I Ain't Mad No More is the second album by Virginia–native rapper Skillz. The album featured guest appearances by Missy "Misdemeanor" Elliott, Danja Mowf, Kandi, Pretty Ugly, Big Swells, Musiq Soulchild, AAries, Cee-Lo Green, Pretty Willie, Jazze Pha and Nicole Wray's brother Kenny Wray.

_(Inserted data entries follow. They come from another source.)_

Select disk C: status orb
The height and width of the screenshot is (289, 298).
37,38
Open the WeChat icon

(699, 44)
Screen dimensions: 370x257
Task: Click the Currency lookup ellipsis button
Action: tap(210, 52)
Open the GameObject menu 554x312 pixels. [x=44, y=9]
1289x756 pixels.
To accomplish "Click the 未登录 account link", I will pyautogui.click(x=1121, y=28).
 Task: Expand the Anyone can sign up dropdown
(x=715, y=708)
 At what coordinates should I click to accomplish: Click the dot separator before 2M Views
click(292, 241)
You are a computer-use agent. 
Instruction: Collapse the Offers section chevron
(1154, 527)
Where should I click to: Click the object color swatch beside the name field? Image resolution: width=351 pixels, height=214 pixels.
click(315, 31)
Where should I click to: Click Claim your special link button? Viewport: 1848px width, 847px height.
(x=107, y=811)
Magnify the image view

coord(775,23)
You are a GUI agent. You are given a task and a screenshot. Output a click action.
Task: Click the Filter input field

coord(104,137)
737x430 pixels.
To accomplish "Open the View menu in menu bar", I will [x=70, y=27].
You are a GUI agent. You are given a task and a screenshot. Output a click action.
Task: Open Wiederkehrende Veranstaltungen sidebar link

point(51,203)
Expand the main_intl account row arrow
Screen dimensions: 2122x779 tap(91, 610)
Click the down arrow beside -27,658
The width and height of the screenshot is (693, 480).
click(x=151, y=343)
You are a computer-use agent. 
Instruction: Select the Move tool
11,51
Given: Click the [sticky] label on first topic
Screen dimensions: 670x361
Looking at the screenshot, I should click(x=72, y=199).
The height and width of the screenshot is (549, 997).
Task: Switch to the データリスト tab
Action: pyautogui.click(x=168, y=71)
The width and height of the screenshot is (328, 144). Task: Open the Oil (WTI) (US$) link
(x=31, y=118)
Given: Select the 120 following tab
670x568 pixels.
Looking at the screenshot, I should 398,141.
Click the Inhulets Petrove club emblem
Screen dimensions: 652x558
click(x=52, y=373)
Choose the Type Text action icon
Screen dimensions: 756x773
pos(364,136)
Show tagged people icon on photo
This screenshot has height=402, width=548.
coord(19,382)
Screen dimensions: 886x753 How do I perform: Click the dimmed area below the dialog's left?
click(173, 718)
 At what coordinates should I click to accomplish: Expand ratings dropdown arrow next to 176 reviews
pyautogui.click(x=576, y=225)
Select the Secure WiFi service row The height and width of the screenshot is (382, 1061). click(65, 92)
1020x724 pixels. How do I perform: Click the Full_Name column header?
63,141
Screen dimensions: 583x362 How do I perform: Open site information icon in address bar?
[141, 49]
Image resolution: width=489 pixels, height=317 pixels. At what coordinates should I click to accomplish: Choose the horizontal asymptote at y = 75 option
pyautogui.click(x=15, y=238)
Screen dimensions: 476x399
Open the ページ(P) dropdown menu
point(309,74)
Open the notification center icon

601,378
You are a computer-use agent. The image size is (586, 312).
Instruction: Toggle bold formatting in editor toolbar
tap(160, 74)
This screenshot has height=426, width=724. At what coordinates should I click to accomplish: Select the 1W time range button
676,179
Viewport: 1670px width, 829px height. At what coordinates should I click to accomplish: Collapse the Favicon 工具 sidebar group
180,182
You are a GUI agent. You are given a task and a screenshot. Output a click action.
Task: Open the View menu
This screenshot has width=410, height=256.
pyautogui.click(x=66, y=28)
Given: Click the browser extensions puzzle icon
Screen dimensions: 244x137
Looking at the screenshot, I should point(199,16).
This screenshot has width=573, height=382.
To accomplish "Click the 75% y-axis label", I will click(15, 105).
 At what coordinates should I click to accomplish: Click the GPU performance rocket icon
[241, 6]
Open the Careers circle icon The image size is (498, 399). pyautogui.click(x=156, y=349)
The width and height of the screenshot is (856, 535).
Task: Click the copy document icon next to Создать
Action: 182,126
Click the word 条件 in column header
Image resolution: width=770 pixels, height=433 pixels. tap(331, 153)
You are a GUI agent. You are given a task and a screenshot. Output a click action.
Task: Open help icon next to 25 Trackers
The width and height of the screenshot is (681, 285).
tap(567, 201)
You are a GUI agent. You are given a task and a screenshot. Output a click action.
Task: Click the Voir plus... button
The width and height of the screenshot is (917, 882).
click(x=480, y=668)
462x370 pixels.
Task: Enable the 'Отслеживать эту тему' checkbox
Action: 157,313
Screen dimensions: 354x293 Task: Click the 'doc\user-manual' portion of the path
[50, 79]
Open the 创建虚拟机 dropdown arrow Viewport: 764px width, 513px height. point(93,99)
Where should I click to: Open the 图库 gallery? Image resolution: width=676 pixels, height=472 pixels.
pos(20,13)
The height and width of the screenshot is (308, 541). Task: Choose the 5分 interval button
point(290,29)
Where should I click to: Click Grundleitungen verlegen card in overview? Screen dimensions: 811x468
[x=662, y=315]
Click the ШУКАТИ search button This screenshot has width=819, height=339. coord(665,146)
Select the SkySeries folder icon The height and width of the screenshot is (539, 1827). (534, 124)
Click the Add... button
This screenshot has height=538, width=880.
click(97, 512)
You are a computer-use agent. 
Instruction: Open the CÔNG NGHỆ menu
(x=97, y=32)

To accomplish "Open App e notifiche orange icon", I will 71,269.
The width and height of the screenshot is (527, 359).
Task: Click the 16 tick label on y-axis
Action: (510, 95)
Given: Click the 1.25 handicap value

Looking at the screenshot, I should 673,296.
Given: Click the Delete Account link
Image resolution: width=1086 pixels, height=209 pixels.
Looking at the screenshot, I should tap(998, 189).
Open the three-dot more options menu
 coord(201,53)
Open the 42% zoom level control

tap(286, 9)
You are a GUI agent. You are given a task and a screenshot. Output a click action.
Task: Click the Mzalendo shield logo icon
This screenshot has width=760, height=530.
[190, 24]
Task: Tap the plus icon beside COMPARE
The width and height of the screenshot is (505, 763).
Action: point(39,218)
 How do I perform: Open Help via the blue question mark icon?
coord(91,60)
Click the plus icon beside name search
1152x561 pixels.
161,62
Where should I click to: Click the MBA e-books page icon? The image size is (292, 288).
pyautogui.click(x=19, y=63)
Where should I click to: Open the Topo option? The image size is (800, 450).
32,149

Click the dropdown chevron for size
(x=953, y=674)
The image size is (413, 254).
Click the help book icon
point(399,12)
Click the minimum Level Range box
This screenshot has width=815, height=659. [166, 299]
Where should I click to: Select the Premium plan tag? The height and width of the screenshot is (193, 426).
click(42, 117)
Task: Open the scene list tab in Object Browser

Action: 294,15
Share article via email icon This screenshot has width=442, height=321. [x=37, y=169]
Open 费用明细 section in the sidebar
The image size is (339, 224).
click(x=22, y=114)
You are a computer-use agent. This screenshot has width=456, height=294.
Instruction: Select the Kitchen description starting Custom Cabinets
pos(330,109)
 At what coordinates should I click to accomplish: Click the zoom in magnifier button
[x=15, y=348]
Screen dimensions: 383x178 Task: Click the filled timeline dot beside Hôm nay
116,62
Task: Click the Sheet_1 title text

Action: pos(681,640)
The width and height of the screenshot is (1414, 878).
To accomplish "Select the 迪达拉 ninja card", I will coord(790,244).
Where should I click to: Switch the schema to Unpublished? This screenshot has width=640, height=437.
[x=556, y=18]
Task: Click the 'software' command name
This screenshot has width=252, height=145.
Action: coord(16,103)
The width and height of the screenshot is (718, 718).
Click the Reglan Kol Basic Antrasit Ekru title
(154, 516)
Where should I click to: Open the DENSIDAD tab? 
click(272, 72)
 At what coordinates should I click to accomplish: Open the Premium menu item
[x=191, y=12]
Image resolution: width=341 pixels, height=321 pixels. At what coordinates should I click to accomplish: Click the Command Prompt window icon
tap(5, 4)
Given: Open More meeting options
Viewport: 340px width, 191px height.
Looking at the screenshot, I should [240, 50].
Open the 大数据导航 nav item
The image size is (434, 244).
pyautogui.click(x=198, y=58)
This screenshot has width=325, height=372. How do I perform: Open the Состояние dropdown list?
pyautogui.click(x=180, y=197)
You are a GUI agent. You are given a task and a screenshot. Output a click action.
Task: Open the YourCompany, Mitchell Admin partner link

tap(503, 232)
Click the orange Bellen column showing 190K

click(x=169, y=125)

The album generated one charting single, "Crew Deep", which peaked at #83 on Billboard Hot R&B/Hip-Hop Songs. Two other promo singles, "Your Favorite Joints" and "Ghostwriter," were excluded from the album but were added to its sampler release. The lack of success from the album's lead single ("Crew Deep") resulted in a cancellation of the album's U.S. release and a granted promotional release in Canada was made instead. However, Skillz would feature most of the album's tracks on his U.S. independent release, Confessions of a Ghostwriter (2005).

==Track listing==

| No. | Title | Length |
|---|---|---|
| 1. | "On the Good Foot (Intro)" |  |
| 2. | "S.K.I.L.L.Z." (feat. Kenny Wray) |  |
| 3. | "Show Love" |  |
| 4. | "Crew Deep" (feat. Missy "Misdemeanor" Elliott & Kandi) |  |
| 5. | "It's Like That (K.T.N.O.)" (feat. Danja Mowf) |  |
| 6. | "Wave Ya Hands!" (feat. Musiq) |  |
| 7. | "Imagine" |  |
| 8. | "Suzie Q" (feat. Cee-Lo Green & Jazze Pha) |  |
| 9. | "Skillz vs. Shaqwan" (Skit) |  |
| 10. | "PA 2 VA" (feat. Pretty Ugly & Big Swells) |  |
| 11. | "Blow" |  |
| 12. | "Y'all See Me" (feat. Pretty Willie) |  |
| 13. | "Irma Lewis" (Interlude) |  |
| 14. | "You Only Get One" (feat. AAries) |  |

===Leftover tracks===
- "Your Favorite Joints"
- "Full Cooperation"
- "Off the Wall" (produced by Timbaland)
- "Ghostwriter"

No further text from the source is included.